Turn the lines of the items below into a numbered list, skipping any blank lines and leaving the pictures out.
==== Data extract
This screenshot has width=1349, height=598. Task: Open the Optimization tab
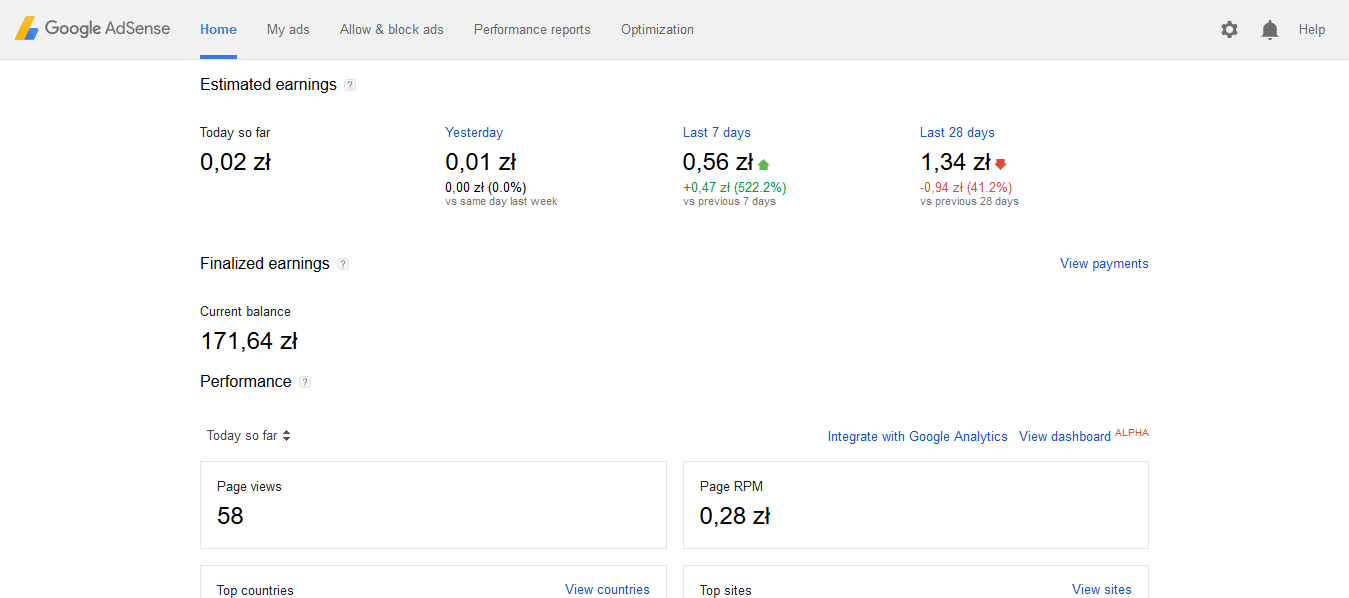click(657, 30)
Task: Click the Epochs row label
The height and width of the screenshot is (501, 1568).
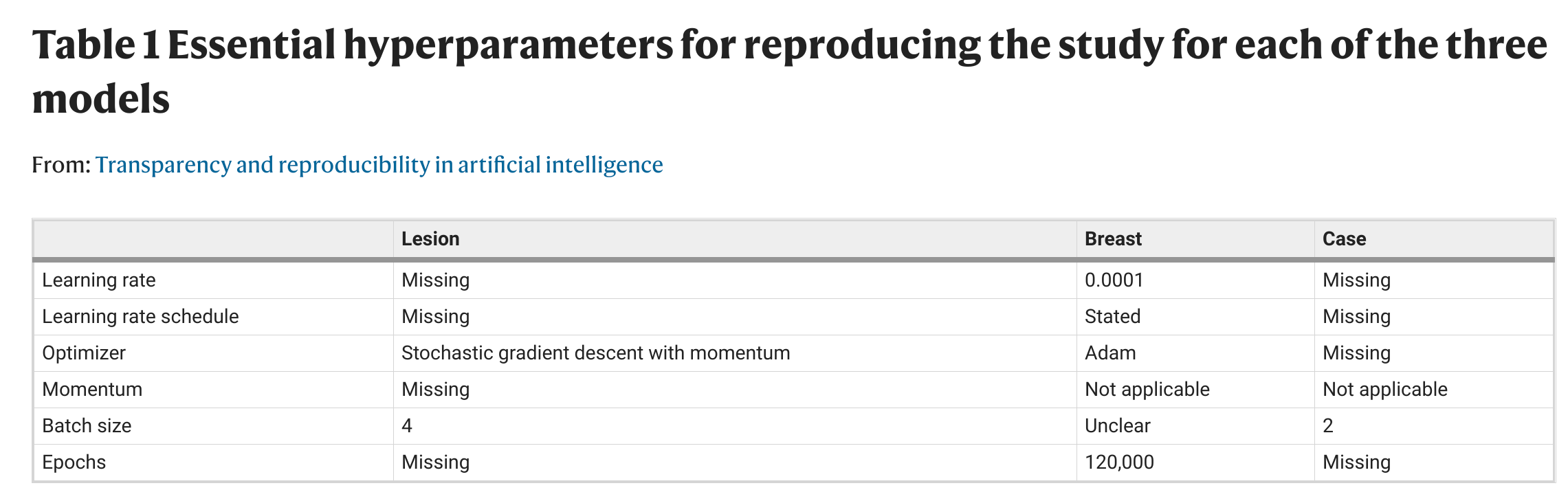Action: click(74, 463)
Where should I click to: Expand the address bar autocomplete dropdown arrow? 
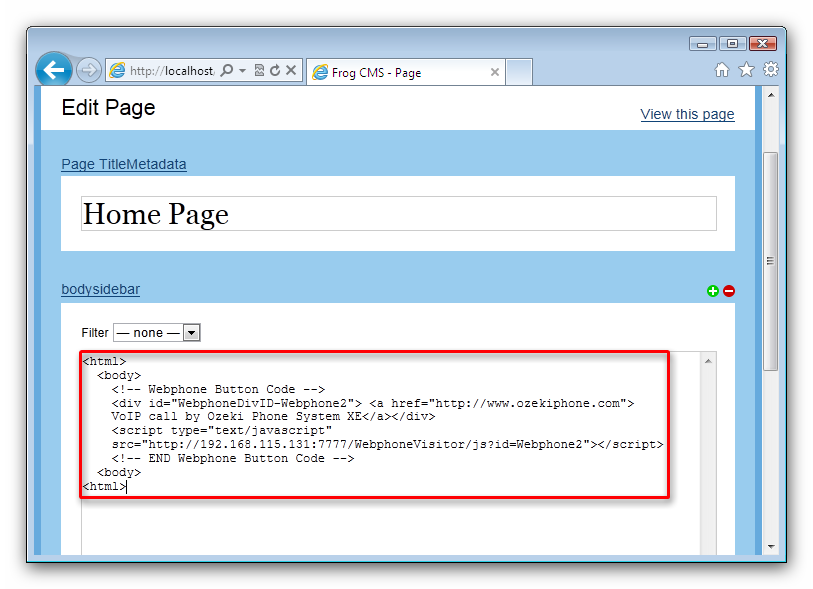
========
- _Full answer_
1. This screenshot has width=1349, height=598. Task: Open the Optimization tab
2. click(657, 30)
3. Task: Click the Epochs row label
4. The height and width of the screenshot is (501, 1568).
5. Action: click(74, 463)
6. Where should I click to: Expand the address bar autocomplete dropdown arrow? 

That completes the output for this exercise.